Cautionary Statement Regarding Forward-Looking Information
This report contains forward-looking statements within the meaning of the Private Securities Litigation Reform Act of 1995. Forward-looking statements can be identified by words such as “anticipate,” “expect,” “intend,” “plan,” “believe,” “seek,” “outlook” and “estimate” and other similar words. Forward-looking statements are based upon our current expectations and beliefs concerning future developments and their potential effects on us. Such forward-looking statements are not guarantees of future performance. Various factors may cause our actual results to differ materially from those expressed in our forward-looking statements. These factors include fluctuations in the price of the Japanese Yen, as the value of the Shares relates directly to the value of the Japanese Yen held by the Trust and price fluctuations could materially adversely affect an investment in the Shares. Readers are urged to review the “Risk Factors” section contained in the Trust’s most recent Annual Report on Form 10-K, together with the modified risk factor included in Item 1A of this report, for a description of other risks and uncertainties that may affect an investment in the Shares.
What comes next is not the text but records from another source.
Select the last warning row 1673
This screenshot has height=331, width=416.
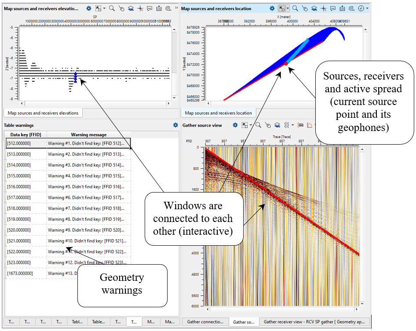26,273
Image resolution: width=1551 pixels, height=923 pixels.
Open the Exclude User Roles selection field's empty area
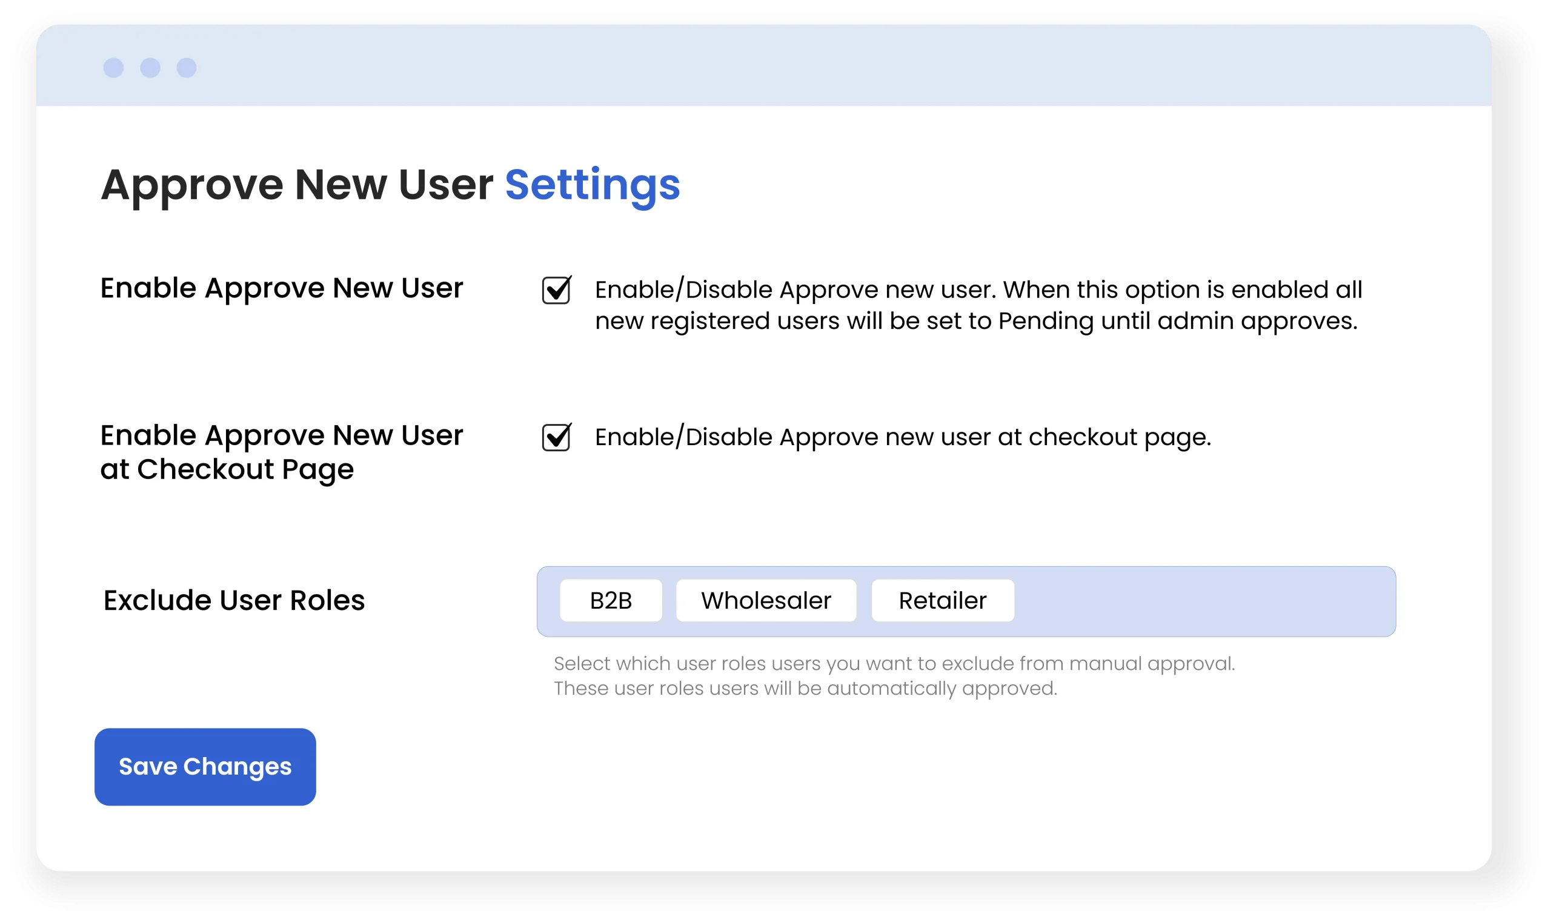[x=1201, y=601]
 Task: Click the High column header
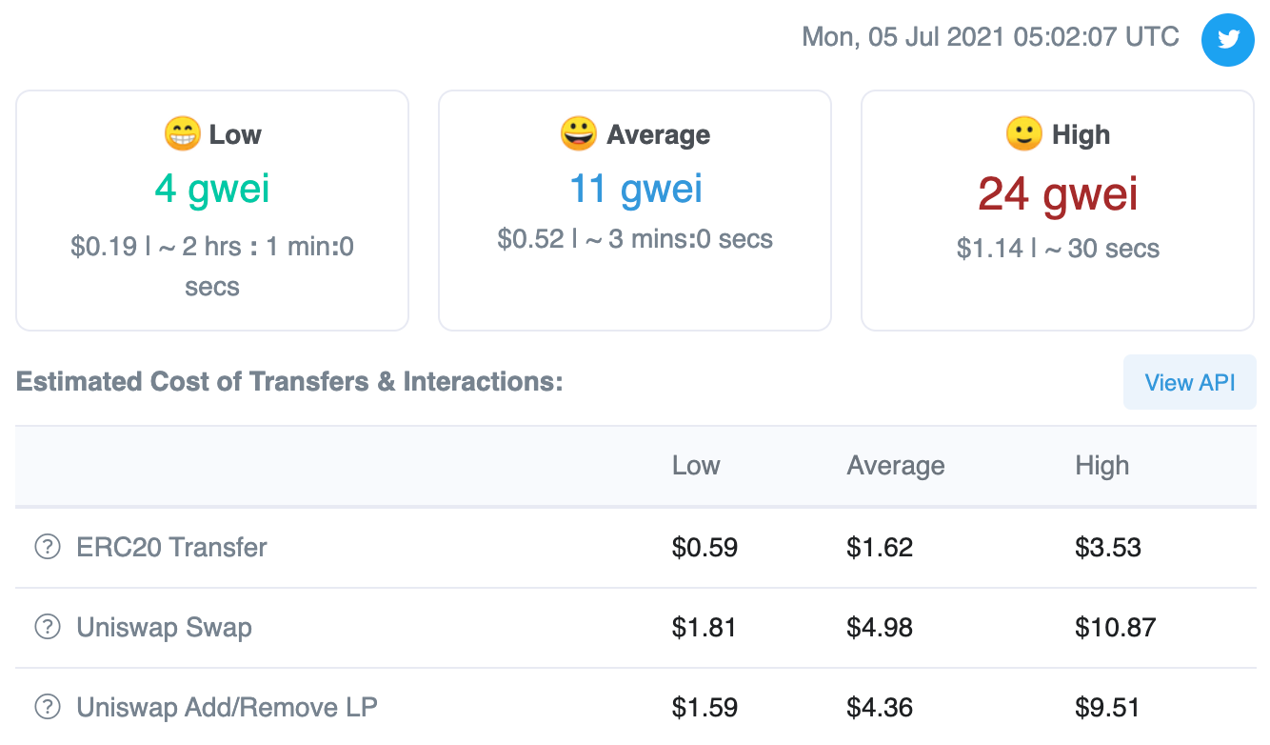pos(1102,466)
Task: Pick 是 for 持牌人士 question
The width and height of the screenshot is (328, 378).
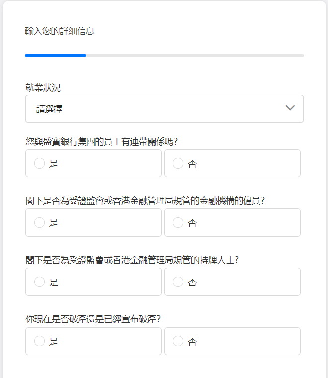Action: 93,282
Neither Invesco Specialized Products, LLC (the “Sponsor”) nor any other person assumes responsibility for the accuracy or completeness of forward-looking statements contained in this report. The forward-looking statements are made as of the date of this report, and will not be revised or updated to reflect actual results or changes in the Sponsor’s expectations or predictions.
Overview/Introduction
The Invesco CurrencyShares® Japanese Yen Trust (the “Trust”) is a grantor trust that was formed on February 1, 2007. The Shares began trading on the New York Stock Exchange under the ticker symbol “FXY” on February 13, 2007. The primary listing of the Shares was transferred to NYSE Arca, Inc. (“NYSE Arca”) on October 30, 2007. The Trust issues shares (the “Shares”) in blocks of 50,000 (a “Basket”) in exchange for deposits of Japanese Yen and distributes Japanese Yen in connection with the redemption of Baskets.
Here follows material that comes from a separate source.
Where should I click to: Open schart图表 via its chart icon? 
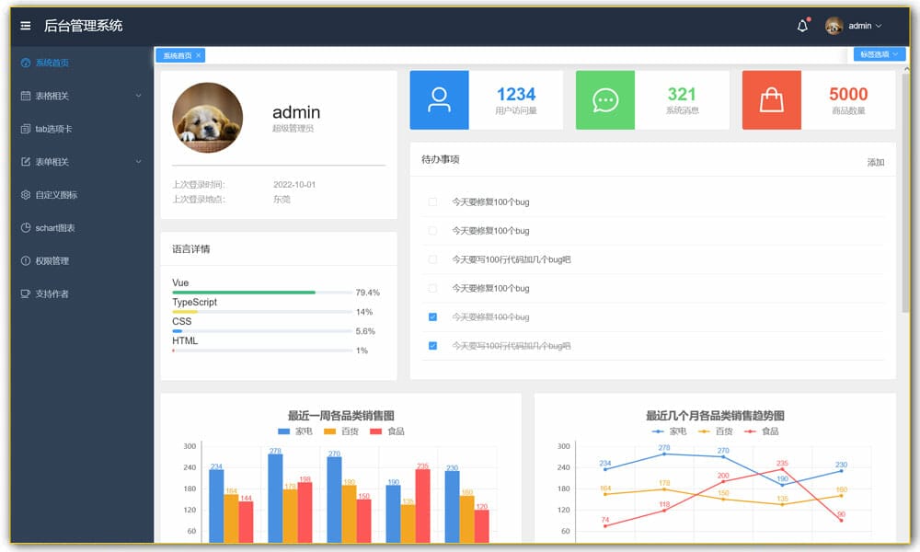point(25,228)
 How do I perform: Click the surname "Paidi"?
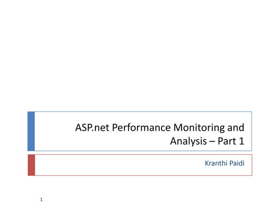coord(236,164)
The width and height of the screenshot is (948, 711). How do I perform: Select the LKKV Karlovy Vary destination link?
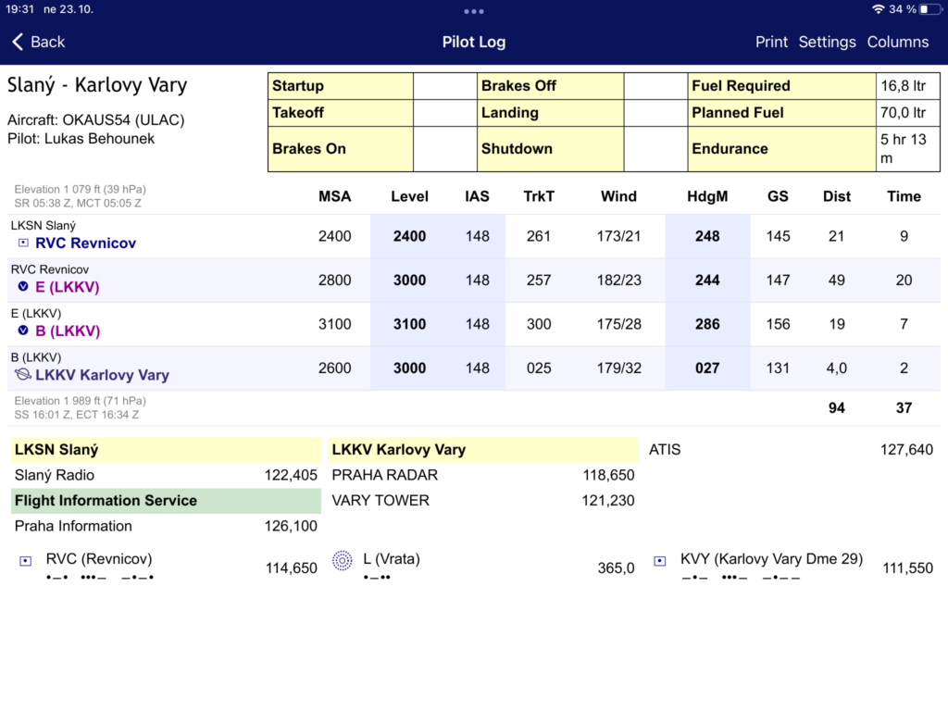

The investment objective of the Trust is for the Shares to reflect the price in USD of the Japanese Yen plus accrued interest, if any, less the expenses of the Trust’s operations. The Shares are intended to offer investors an opportunity to participate in the market for the Japanese Yen through an investment in securities. The Shares are intended to provide institutional and retail investors with a simple, cost-effective means of gaining investment benefits similar to those of holding the Japanese Yen. The Shares are bought and sold on NYSE Arca like any other exchange-listed security. The Shares are backed by the assets of the Trust, which does not hold or use derivative products. The Trust is a passive investment vehicle and does not have any officers, directors or employees. The Trust does not engage in any activities designed to obtain profit from, or ameliorate losses caused by, changes in the price of the Japanese Yen. Investing in the Shares does not insulate the investor from certain risks, including price volatility. The value of the holdings of the Trust is reported on the Trust’s website, www.invesco.com/etfs, each business day.
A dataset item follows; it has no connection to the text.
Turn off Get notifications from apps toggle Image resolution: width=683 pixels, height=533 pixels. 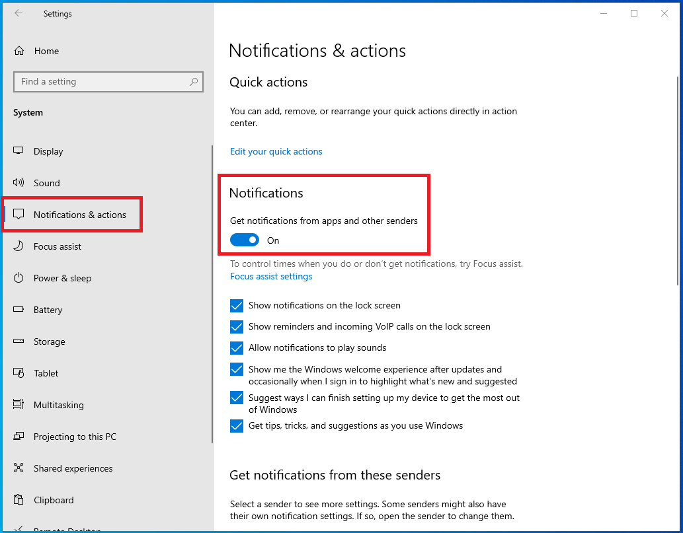pos(245,240)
Definition of Net Asset Value
The Trustee calculates, and the Sponsor publishes, the Trust’s Net Asset Value (“NAV”) each business day. To calculate the NAV, the Trustee adds to the amount of Japanese Yen in the Trust at the end of the preceding day accrued but unpaid interest, if any, Japanese Yen receivable under pending purchase orders and the value of other Trust assets, and subtracts the accrued but unpaid Sponsor’s fee, Japanese Yen payable under pending redemption orders and other Trust expenses and liabilities, if any. The NAV is expressed in USD based on the Japanese Yen/USD exchange rate as determined by The WM Company at 4:00 PM (London time / London fixing) (the “Closing Spot Rate”) on each day that NYSE Arca is open for regular trading. If, on a particular evaluation day, the Closing Spot Rate has not been determined and announced by 6:00 PM (London time), then the most recent Closing Spot Rate is used to determine the NAV of the Trust unless the Trustee, in consultation with the Sponsor, determines that such price is inappropriate to use as the basis for the valuation.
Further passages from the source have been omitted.